There is always the danger, in such circumstances, for mental barriers to emerge, which is probably why he celebrated with a clenched fist rather than any more exuberant display of elation. It signalled determination and the feeling that he had proved something to himself.
Then again, a little impetuosity is forgivable in a batsman of relative youth, particularly from a natural stroke-maker, endowed with the advantage of height and strength. And pitches at Trent Bridge in the three seasons since he made his Championship debut have hardly been the ideal surface on which to build confidence.
A broken jaw inflicted by a ball from Yorkshire's Ajmal Shahzad early in May this year, moreover, has hardly been conducive to uninhibited progress. Yet he has scores of fifty or above in six of his last eight first-class innings either side of the injury, and has outshone David Hussey and Adam Voges, Nottinghamshire's two Australians, in their successful Twenty20 campaign.
This innings was not without errors. A leading edge on 59 just eluded the fingertips of Chris Jones at mid-off, while James Hildreth got both hands to a difficult chance at backward point when he was on 68.
He went to 50 with a four and celebrated with a six off Murali Kartik, but mindful of having been out six times in the 80s and 90s, he negotiated the last 15 runs of the century with due care, which was just as well given that Steve Kirby was bowling particularly well at the time. But finally he was presented with an opportunity to cut Kartik for four to move to 102.
His century followed a fluent 57 from Voges in a stand of 101 for the fourth wicket, which looked to have the legs to go further had the Australian not left a ball from Adam Dibble that cut back and took his off stump. It was young seamer Dibble's first Championship wicket.
Steven Mullaney, dropped at second slip by Marcus Trescothick on 29, played some pleasing shots as he and Hales added 87 for the fifth wicket before Mullaney was caught behind off Kartik, one short of a half-century. Hales is still there on 130, having given Nottinghamshire the substance they needed in response to Somerset's 386, after Neil Edwards, Riki Wessels and Samit Patel had all gone cheaply.
Somerset, who had been 341 for 5 overnight after Broad's dismissal of Hildreth shortly before stumps, were bowled out for 386, having lost their last six wickets for 48 in a way that emphasised how well Hildreth and Craig Kieswetter had played in their 290-run partnership.
Kieswetter passed his previous career-best when he pushed Broad away for two off the back foot to move to 154 in the first over of the day, but Broad claimed his third wicket when his appeal for lbw against Steve Kirby was granted by umpire Neil Mallender to the visible annoyance of the batsman.

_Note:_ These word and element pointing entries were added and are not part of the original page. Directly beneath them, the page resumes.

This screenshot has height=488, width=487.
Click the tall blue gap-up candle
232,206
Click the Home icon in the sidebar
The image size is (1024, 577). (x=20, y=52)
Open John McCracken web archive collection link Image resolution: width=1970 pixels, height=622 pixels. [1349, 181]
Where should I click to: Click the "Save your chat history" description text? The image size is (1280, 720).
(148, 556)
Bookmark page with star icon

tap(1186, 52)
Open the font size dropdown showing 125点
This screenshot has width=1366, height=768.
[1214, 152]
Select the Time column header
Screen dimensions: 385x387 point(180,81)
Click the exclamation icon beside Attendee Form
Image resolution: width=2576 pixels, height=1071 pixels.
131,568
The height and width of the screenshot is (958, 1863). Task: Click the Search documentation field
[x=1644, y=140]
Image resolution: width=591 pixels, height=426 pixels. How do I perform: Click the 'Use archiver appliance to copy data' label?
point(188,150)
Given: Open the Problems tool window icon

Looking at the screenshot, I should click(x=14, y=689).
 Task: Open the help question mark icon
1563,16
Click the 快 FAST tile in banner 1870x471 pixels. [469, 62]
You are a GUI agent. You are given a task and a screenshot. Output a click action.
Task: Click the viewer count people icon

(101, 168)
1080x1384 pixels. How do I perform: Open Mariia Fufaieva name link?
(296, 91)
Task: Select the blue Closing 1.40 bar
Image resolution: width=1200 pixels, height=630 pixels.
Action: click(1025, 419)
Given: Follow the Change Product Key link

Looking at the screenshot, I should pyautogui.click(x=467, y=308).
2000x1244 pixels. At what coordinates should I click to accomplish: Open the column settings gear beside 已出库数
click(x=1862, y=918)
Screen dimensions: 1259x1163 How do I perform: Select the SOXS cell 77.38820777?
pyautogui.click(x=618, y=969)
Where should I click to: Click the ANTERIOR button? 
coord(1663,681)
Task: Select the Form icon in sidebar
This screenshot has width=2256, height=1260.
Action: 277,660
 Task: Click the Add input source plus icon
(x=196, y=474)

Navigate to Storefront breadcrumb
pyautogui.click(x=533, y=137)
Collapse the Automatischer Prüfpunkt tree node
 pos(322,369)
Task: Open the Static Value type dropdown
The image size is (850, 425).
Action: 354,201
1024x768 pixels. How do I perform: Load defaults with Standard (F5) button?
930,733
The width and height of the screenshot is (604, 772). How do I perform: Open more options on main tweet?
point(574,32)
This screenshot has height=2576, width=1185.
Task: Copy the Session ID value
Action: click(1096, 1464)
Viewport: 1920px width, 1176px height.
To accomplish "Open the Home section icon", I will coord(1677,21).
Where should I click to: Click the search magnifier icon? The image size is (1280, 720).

Kirby's thumping of the turf with his bat after the finger had gone up will not have pleased Marcus Trescothick, who is already facing a possible ban because of his side's poor disciplinary record. Trescothick is due to face an ECB tribunal on Friday because five of his players have had disciplinary issues in the last 12 months, which may explain why he has been 'rested' from Somerset's three-day match against India this weekend, in which the England captain, Andrew Strauss, is playing as a guest.
Kieswetter fell nibbling a perfect away swinger by Andre Adams, who claimed his fourth wicket when Peter Trego skied one to backward point. Broad, whose bowling so far has probably encouraged national selector Geoff Miller without removing all doubts from his mind, completed the 13th five-wicket haul of his first-class career and his first for a year by dismissing the debutant, Adam Dibble, and Murali Kartik.
He has an impressive record for Nottinghamshire, for whom he has taken 53 wickets in only 10 matches. As a press box colleague pointed out, though, his victims here are hardly or the calibre of Sachin Tendulkar, Virender Sehwag and Rahul Dravid.
However, his captain, Chris Read, who as wicketkeeper is ideally placed to offer an assessment, was impressed enough to offer only compliments. "From my point of view, he bowled with good pace, moved the ball off the pitch and through the air, and to get five wickets was a fine return," he said, adding that he did not believe the selectors were about to lose faith in him.
"He has been among the leaders of the England attack in the last couple of years. He is still a young bowler who bowls at 90 mph and we all know what he can do with his height and the bounce he can generate."